These are the learnings of former stock agent David Connolly on the back of running the iconic large-scale cattle backgrounding and breeding operation Tipperary Station, in the Douglas Daly region of the Northern Territory.
The third big lesson he would pass on is to have an end market in sight before taking on anything.
The Tipperary Group of Stations, consisting of Tipperary, Litchfield and Douglas West stations which encompass 4000 square kilometres, or about a million acres, has a wonderfully colourful background and has blazed trails since it was settled in 1914.
Today, however, those trails are likely going to be followed by many and lead to long-lasting change in Australian agriculture - mostly because they are profitable, sustainable and come with the built-in protection of not being reliant on any one market.
From live cattle to Indonesia and steers sold on the domestic market to broadacre farming, a cotton gin, horticulture, carbon abatement, tourism and environmental management, Tipperary has a iron in many fires.
It always been an operation of immense interest to wider Australia and one that has trialled the unusual.
====================
> [Task description]
Repeat the passage about Tipperary Station word for word, starting with "The third big" and going on through "in many fires.".

> [Data records]
====================
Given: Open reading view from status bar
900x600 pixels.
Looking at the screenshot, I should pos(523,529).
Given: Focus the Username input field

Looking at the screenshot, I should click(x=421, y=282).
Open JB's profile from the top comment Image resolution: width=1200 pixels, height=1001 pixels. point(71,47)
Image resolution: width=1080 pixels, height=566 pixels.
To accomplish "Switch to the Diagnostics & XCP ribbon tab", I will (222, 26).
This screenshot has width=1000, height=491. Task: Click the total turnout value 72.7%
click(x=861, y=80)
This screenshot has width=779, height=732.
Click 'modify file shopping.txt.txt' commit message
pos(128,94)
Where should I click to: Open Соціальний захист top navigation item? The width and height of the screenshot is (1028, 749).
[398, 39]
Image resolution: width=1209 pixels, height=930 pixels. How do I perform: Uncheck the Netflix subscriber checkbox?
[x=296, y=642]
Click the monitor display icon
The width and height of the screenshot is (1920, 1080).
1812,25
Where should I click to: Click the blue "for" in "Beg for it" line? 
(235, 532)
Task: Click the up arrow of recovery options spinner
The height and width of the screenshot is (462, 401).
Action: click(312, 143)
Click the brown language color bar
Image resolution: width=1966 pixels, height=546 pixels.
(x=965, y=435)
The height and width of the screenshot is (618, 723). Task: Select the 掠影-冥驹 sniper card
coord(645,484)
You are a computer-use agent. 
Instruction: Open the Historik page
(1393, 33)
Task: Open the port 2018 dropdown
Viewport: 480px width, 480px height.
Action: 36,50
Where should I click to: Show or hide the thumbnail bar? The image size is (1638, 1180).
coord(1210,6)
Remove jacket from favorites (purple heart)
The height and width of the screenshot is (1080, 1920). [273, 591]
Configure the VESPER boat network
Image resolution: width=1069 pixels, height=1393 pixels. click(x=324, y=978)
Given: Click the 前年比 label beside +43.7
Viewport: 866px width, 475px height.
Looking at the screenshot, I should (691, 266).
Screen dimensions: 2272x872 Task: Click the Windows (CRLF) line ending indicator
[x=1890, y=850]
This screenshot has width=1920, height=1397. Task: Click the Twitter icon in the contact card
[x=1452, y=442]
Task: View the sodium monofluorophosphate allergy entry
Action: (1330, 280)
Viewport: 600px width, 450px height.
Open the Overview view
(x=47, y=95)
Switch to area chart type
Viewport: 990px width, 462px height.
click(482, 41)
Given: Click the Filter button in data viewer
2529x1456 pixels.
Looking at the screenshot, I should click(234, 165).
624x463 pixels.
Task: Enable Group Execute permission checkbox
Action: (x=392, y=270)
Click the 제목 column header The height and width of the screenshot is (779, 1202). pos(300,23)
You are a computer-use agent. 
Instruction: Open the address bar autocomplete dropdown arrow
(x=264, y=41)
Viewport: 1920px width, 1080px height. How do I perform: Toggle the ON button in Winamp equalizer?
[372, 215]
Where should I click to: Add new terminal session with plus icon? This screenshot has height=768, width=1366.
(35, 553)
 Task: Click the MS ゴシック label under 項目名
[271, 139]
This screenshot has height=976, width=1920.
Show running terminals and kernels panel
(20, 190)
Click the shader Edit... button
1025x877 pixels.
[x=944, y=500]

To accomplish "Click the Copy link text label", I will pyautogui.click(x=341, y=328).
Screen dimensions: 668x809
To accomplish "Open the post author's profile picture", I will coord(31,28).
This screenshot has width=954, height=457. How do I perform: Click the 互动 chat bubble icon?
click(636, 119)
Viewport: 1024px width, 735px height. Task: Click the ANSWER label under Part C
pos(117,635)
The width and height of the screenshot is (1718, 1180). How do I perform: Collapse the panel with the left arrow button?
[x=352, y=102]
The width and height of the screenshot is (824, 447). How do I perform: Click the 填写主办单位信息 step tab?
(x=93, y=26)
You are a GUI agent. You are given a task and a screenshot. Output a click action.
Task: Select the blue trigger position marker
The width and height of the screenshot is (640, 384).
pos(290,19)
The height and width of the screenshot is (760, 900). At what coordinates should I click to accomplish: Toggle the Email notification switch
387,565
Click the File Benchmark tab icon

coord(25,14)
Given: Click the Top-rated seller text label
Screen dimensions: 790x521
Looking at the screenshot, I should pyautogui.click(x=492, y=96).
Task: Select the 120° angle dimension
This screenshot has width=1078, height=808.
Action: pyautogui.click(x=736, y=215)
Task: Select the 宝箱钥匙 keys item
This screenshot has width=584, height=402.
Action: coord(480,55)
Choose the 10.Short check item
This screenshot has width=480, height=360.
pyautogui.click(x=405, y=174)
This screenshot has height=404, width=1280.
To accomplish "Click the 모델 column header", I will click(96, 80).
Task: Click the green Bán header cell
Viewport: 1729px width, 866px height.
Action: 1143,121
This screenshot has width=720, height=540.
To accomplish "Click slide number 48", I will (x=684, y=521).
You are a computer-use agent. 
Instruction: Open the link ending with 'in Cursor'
====================
> [Exercise result]
The third big lesson he would pass on is to have an end market in sight before taking on anything.
The Tipperary Group of Stations, consisting of Tipperary, Litchfield and Douglas West stations which encompass 4000 square kilometres, or about a million acres, has a wonderfully colourful background and has blazed trails since it was settled in 1914.
Today, however, those trails are likely going to be followed by many and lead to long-lasting change in Australian agriculture - mostly because they are profitable, sustainable and come with the built-in protection of not being reliant on any one market.
From live cattle to Indonesia and steers sold on the domestic market to broadacre farming, a cotton gin, horticulture, carbon abatement, tourism and environmental management, Tipperary has a iron in many fires.